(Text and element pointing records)

((

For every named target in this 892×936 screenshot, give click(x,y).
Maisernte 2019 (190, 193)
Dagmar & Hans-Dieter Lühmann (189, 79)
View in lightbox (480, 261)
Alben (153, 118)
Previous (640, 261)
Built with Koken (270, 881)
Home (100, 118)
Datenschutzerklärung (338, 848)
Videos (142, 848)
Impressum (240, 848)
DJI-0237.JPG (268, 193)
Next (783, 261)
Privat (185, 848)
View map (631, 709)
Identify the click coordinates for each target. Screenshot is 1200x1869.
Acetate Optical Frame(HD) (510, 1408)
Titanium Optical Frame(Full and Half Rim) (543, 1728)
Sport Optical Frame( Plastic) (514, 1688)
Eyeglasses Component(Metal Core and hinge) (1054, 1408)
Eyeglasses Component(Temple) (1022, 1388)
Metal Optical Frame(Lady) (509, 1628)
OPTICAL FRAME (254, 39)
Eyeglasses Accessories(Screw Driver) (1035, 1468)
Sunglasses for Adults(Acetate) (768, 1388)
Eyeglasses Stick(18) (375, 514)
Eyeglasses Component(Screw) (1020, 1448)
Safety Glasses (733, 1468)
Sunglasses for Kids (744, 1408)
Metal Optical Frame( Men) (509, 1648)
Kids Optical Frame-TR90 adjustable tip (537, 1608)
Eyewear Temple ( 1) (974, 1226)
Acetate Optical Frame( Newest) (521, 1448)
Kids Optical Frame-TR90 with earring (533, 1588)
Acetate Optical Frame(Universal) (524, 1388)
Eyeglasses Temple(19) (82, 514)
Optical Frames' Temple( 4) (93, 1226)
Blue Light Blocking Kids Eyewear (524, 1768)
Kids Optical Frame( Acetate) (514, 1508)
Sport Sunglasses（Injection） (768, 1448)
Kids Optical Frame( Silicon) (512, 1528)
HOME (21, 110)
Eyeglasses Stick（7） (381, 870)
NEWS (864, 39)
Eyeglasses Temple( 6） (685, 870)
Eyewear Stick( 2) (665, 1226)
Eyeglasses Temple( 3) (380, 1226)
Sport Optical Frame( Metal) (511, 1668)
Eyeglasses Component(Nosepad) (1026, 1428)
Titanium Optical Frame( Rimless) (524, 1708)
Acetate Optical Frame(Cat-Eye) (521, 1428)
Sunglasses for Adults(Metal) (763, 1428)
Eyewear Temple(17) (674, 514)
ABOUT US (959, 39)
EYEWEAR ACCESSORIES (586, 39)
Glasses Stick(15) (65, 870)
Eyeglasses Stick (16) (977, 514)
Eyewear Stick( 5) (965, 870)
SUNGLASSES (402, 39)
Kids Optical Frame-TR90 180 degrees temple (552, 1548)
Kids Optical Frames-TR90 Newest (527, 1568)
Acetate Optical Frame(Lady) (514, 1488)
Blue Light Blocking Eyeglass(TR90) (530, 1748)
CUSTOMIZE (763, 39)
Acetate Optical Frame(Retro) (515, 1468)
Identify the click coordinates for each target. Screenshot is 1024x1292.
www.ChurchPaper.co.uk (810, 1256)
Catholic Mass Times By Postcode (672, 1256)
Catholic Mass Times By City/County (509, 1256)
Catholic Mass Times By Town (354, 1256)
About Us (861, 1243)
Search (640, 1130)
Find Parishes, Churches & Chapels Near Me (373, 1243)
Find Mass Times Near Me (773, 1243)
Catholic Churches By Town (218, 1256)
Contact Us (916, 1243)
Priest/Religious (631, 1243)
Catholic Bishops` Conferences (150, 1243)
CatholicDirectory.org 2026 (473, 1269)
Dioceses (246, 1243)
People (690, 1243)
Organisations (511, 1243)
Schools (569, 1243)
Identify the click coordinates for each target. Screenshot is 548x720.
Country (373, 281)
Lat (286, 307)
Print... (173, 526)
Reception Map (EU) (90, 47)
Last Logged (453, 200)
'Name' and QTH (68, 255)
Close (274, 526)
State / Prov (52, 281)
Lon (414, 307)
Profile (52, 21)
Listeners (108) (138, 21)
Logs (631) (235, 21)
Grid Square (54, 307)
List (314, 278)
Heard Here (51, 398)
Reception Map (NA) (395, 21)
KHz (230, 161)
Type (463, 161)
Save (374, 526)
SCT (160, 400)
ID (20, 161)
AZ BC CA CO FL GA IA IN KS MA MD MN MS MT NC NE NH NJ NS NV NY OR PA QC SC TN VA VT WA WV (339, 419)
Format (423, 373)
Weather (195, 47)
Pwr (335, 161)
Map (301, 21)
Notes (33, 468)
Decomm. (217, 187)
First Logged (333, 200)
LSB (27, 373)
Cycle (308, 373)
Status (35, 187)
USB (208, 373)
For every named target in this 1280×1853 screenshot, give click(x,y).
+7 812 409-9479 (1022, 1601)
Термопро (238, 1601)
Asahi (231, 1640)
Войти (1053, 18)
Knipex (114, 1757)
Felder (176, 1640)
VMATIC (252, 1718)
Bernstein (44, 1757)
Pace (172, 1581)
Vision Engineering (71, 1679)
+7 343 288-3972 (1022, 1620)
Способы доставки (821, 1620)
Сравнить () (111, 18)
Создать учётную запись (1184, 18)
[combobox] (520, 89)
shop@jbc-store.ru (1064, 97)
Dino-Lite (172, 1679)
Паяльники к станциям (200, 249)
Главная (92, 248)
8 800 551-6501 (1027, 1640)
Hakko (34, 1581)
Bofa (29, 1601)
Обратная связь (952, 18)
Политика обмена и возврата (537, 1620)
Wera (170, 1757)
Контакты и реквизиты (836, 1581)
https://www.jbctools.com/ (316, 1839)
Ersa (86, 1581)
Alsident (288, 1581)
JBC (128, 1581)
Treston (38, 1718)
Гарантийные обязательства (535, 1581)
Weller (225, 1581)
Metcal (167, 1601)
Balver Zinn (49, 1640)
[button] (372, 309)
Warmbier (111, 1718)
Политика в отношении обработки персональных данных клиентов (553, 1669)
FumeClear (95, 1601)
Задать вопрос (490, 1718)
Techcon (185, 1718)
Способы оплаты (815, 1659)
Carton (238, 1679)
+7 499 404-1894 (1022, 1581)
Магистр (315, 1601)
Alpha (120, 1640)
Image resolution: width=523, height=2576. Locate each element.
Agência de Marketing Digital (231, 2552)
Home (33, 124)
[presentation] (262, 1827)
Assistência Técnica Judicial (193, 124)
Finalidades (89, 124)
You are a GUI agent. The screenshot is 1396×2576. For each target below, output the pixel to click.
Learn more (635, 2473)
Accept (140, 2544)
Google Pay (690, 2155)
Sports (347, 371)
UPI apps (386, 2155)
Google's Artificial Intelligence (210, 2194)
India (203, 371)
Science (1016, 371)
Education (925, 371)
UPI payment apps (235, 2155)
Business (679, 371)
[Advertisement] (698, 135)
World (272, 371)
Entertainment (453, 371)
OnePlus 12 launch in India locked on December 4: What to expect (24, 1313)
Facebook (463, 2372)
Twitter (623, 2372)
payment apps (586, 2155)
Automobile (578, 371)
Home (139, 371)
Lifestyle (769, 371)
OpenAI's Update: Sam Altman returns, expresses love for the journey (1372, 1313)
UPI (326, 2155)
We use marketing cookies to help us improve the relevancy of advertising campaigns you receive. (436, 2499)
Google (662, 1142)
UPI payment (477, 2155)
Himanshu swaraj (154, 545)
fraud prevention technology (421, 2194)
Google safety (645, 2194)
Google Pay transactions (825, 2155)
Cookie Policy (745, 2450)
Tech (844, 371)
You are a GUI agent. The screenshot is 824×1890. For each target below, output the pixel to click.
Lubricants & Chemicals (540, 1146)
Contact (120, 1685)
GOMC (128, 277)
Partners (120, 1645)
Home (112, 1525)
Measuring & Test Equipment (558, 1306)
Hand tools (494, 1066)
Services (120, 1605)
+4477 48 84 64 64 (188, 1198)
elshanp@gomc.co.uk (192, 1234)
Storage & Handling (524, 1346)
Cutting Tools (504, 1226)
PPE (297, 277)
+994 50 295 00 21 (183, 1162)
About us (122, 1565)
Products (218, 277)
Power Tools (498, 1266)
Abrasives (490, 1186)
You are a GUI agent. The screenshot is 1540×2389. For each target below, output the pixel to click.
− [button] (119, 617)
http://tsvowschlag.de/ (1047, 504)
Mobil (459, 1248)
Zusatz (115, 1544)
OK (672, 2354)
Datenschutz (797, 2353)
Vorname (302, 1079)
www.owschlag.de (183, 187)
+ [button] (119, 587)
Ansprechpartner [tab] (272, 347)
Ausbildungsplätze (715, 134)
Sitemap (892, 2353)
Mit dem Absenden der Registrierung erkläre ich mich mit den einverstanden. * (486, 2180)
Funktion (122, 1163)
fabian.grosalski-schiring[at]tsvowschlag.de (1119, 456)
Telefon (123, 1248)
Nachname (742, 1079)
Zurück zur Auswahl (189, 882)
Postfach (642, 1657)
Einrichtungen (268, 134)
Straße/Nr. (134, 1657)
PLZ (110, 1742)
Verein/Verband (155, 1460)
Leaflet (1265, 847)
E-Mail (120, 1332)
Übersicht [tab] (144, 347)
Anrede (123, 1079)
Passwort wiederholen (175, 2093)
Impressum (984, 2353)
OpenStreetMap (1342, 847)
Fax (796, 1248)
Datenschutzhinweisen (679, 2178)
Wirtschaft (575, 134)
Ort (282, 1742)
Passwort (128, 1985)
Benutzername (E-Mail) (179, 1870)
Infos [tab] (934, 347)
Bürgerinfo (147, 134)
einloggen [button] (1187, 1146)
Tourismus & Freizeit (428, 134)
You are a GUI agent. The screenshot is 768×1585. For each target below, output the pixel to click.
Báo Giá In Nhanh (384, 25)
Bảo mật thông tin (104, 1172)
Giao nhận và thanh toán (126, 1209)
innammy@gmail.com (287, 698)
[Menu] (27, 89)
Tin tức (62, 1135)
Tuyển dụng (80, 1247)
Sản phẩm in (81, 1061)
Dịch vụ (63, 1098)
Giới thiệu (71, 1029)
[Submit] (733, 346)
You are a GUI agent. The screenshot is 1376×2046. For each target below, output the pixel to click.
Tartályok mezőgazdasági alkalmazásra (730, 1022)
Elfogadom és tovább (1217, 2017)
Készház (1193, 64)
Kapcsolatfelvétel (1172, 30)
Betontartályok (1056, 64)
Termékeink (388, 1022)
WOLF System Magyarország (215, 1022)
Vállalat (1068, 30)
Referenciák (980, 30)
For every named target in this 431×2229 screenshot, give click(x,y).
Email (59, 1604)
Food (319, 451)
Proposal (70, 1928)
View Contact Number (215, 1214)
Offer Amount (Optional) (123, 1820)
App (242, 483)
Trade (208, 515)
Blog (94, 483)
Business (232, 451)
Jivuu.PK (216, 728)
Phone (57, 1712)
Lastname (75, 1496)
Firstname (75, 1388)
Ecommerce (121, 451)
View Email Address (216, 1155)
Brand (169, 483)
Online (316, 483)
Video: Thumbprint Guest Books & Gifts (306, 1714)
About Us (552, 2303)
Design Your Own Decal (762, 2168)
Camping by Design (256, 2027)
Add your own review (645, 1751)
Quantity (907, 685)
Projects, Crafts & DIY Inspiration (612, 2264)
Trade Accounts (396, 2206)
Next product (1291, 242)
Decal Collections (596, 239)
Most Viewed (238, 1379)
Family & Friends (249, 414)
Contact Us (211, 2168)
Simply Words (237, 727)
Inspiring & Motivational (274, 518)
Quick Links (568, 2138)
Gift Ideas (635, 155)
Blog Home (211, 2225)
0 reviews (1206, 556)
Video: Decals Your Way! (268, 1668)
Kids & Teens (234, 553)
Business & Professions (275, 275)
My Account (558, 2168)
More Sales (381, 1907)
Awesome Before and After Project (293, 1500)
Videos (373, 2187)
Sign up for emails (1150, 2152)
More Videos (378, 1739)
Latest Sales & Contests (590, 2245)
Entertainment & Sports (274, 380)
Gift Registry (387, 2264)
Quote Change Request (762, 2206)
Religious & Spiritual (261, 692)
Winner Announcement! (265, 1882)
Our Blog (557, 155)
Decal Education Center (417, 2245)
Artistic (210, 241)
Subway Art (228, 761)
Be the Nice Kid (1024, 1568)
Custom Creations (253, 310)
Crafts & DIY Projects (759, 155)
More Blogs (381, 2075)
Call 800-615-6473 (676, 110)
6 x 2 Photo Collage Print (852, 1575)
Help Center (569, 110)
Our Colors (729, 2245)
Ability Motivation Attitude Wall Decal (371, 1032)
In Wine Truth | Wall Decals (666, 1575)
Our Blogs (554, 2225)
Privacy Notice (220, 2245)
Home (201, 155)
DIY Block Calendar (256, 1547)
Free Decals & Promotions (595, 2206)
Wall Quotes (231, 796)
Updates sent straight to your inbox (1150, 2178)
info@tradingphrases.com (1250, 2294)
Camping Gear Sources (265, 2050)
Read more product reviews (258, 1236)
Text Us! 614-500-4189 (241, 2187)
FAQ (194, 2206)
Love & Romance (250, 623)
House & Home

))

#### [Exercise prompt]
Copy out the records starting at the line containing "List (314, 278)" and ending at the line containing "Сравнить () (111, 18)", with both of those lines included.

#### [Answer below]
List (314, 278)
Heard Here (51, 398)
Reception Map (NA) (395, 21)
KHz (230, 161)
Type (463, 161)
Save (374, 526)
SCT (160, 400)
ID (20, 161)
AZ BC CA CO FL GA IA IN KS MA MD MN MS MT NC NE NH NJ NS NV NY OR PA QC SC TN VA VT WA WV (339, 419)
Format (423, 373)
Weather (195, 47)
Pwr (335, 161)
Map (301, 21)
Notes (33, 468)
Decomm. (217, 187)
First Logged (333, 200)
LSB (27, 373)
Cycle (308, 373)
Status (35, 187)
USB (208, 373)
For every named target in this 1280×1853 screenshot, give click(x,y).
+7 812 409-9479 (1022, 1601)
Термопро (238, 1601)
Asahi (231, 1640)
Войти (1053, 18)
Knipex (114, 1757)
Felder (176, 1640)
VMATIC (252, 1718)
Bernstein (44, 1757)
Pace (172, 1581)
Vision Engineering (71, 1679)
+7 343 288-3972 (1022, 1620)
Способы доставки (821, 1620)
Сравнить () (111, 18)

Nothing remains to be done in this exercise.